I don't know how to begin solving this problem. If anyone could help me get the equations that I need and small hints, I would hugely appreciate it!
The voltage across a resistor is given by $V(t) = e^{-0.3t}\sin t$
a. What is the instantaneous rate of change of the voltage at $t=3$ and $t=7$.
b. What are the linear approximations (or linearizations) of $V(t)$ at $t=3$ and $t=7$? Sketch the voltage and linearizations.
On
Hints.
a. One interpretation of the derivative of a function at a point of its domain is as the rate of change of the function at that point.
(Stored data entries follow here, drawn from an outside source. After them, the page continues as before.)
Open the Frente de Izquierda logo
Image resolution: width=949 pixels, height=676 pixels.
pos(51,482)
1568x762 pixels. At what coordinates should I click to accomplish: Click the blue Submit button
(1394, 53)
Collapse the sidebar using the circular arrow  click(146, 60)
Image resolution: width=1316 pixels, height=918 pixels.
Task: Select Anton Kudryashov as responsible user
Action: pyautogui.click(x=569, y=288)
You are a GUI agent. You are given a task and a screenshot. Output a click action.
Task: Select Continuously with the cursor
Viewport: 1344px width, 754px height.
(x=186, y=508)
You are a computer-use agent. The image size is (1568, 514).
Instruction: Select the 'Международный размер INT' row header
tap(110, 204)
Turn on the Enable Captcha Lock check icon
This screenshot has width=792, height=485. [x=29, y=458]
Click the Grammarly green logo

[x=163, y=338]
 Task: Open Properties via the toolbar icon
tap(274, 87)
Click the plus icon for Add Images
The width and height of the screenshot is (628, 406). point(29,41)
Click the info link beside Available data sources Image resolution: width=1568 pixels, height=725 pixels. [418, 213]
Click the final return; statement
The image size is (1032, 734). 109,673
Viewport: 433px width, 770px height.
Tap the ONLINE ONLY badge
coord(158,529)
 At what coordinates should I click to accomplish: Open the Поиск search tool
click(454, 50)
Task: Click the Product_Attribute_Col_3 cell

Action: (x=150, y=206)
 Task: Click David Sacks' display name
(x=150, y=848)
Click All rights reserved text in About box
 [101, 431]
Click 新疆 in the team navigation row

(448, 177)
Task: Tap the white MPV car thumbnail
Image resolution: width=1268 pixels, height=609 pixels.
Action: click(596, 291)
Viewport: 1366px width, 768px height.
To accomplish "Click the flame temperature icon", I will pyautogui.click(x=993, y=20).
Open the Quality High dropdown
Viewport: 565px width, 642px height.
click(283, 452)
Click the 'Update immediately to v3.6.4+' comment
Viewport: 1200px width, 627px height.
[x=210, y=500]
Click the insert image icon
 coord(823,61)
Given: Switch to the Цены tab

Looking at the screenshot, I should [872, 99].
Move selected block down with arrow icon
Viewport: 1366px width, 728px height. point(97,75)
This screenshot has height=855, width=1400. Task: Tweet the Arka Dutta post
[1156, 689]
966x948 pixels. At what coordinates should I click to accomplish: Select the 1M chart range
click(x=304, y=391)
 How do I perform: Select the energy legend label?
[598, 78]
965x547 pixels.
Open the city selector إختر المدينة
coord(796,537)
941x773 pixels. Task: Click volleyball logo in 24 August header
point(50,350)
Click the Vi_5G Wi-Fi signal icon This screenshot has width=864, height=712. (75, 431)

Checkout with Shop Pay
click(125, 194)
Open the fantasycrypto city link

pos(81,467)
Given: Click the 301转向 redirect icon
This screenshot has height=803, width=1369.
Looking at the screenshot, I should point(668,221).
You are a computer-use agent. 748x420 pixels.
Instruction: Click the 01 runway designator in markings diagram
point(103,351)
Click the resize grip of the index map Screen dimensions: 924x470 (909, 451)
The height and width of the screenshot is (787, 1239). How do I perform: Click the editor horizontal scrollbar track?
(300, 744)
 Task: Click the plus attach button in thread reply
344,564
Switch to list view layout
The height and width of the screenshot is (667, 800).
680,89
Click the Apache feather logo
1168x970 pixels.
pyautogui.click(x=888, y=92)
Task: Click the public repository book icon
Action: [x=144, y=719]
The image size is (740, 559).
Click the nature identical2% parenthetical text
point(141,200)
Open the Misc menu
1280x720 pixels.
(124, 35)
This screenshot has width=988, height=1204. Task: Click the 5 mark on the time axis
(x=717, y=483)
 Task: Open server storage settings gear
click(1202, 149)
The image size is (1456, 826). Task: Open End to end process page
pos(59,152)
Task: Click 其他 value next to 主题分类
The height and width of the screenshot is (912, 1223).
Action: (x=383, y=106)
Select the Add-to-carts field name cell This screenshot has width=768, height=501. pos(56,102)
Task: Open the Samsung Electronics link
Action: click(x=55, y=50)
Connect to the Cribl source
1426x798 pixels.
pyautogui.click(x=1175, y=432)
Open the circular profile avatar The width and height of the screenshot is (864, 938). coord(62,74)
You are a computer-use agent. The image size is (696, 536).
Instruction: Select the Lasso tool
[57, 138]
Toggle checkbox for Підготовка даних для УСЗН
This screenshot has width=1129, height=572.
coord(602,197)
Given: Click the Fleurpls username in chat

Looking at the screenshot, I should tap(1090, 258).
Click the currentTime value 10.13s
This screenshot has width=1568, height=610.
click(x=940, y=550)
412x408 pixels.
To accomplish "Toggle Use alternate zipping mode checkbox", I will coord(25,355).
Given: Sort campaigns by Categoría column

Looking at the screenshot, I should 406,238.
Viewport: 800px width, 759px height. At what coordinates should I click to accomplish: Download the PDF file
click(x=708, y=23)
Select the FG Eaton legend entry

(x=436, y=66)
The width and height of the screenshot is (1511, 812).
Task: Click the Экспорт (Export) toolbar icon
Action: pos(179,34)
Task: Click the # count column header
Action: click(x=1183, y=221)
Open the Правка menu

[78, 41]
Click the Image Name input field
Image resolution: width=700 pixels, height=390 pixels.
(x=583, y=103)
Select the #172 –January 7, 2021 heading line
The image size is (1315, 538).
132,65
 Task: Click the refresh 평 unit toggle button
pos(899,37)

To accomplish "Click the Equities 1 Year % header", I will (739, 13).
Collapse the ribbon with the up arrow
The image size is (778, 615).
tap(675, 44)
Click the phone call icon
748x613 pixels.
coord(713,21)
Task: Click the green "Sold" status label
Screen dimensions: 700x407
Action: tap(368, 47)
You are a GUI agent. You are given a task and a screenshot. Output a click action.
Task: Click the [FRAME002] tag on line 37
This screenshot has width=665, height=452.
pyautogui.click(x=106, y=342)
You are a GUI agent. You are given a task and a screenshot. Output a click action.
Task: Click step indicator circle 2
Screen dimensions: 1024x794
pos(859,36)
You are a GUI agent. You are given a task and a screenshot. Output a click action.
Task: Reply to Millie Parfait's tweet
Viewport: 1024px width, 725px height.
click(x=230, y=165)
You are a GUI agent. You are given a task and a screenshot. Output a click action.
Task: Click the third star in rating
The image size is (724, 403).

Can you now find the rate of change of $V$ with respect to $t$? In short, differentiate, then substitute the given values of $t$ to find the needed rates.
b. Since $dV=V'dt,$ then for small values of $\Delta t,$ we have that $dV\approx\Delta V,$ so that we have the approximation $$\Delta V=V'\Delta t,$$ or $$V-V_0=V'_0(t-t_0),$$ where $V_0,\,V'_0$ are the values of the voltage and its rate of change at the point $t_0.$ Can you now continue?
Finally, to sketch the voltage, note that it is a decaying sinusoid. Decaying because the exponential term decreases as $t$ increases, and $\sin$ is bounded. At the indicated points especially, the linear approximations will be the tangent lines to the curve.
For part a, the "instantaneous rate of change of a function" at a given point is the derivative of the function at that point. So you need to take the derivative of the voltage and then plug in the given values of $t$. You will want to use the product rule.
b.) The linearization of a function $f$ at a given point $a$ is the function $g$ given by$$g(x) = f'(a)(x-a) + f(a)$$ So for instance, one linearization would be $$V'(3)(t-3) + f(3)$$
So you just need to plug in what you got for $V'(3)$ in part a.